* **Saved entries**:
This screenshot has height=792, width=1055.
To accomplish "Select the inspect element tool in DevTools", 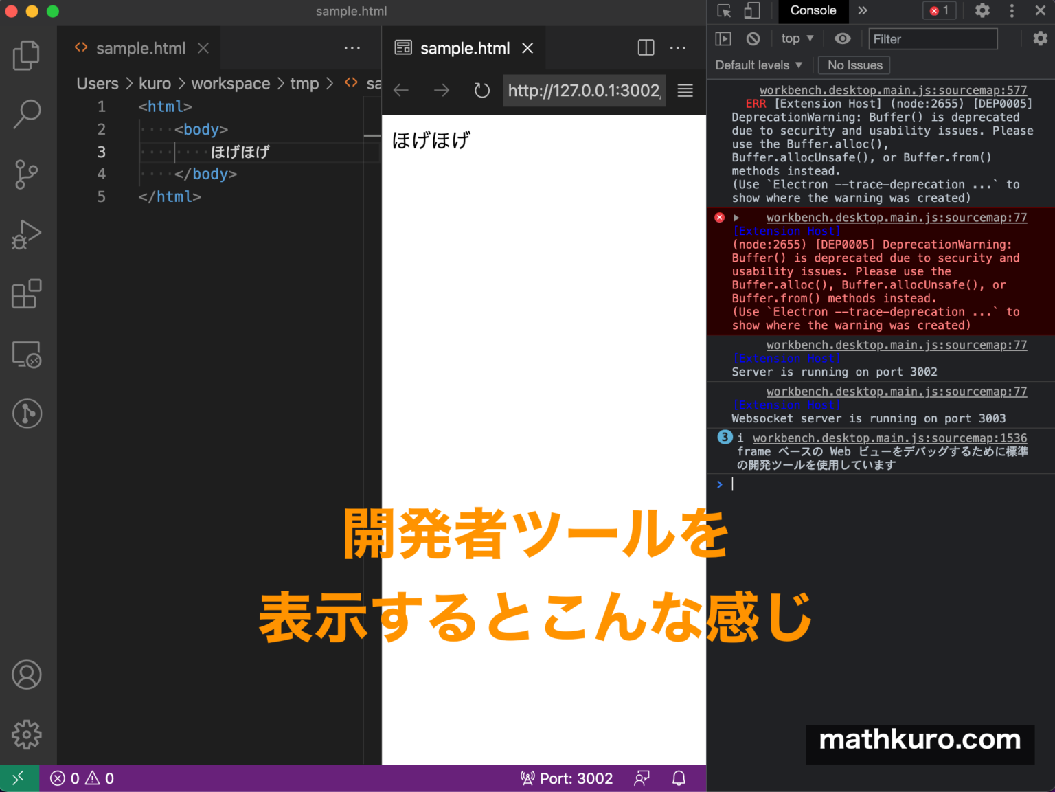I will (723, 11).
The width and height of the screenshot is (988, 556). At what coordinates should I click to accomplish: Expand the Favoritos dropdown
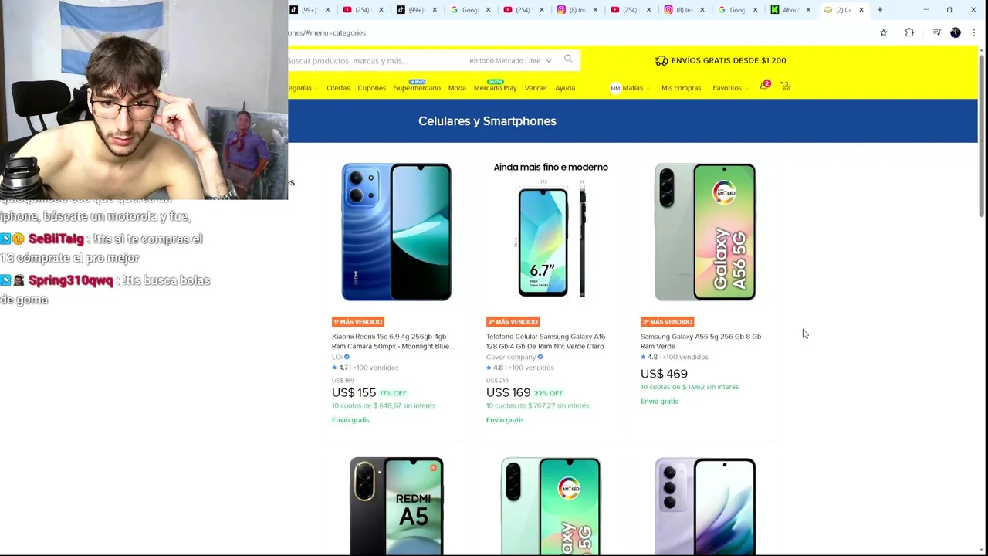pyautogui.click(x=729, y=88)
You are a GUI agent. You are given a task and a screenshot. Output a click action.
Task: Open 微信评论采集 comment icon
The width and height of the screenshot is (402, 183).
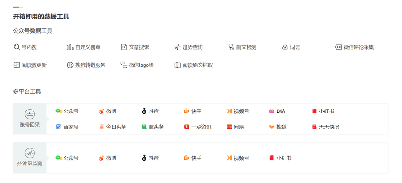(x=338, y=47)
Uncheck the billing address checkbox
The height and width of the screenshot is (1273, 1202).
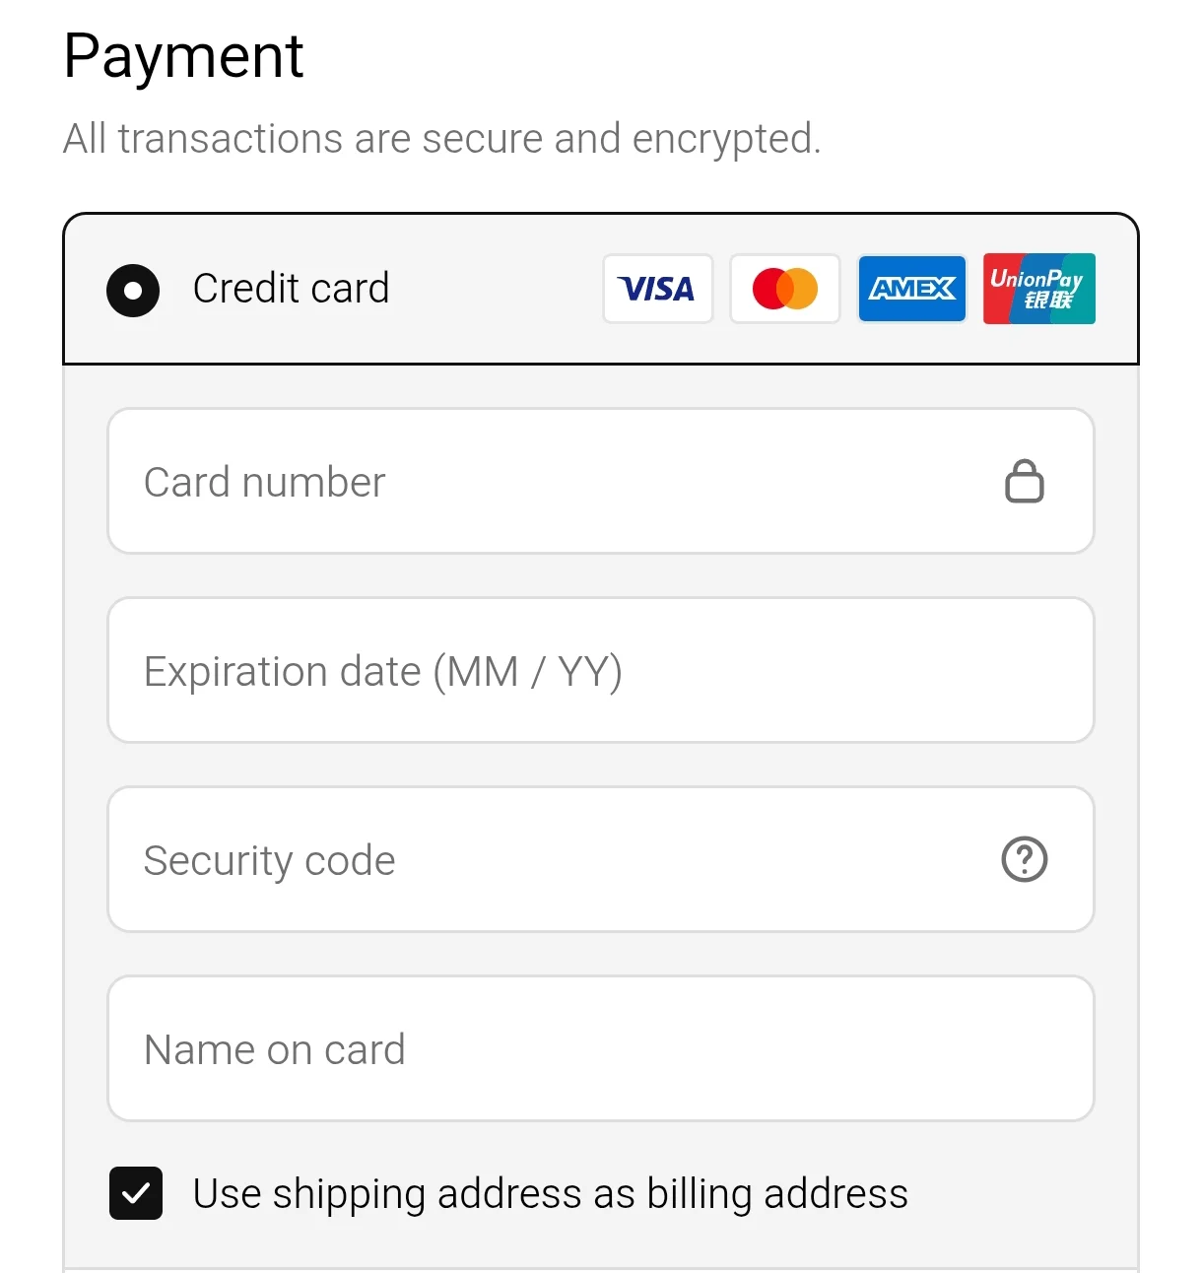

* **What is required**: Where the line with "The width and height of the screenshot is (402, 183)." appears in the entries above, begin there and restate every line to the end word for word, minus the pictures.

* **Task result**:
The width and height of the screenshot is (402, 183).
(x=338, y=47)
Uncheck the billing address checkbox
The height and width of the screenshot is (1273, 1202).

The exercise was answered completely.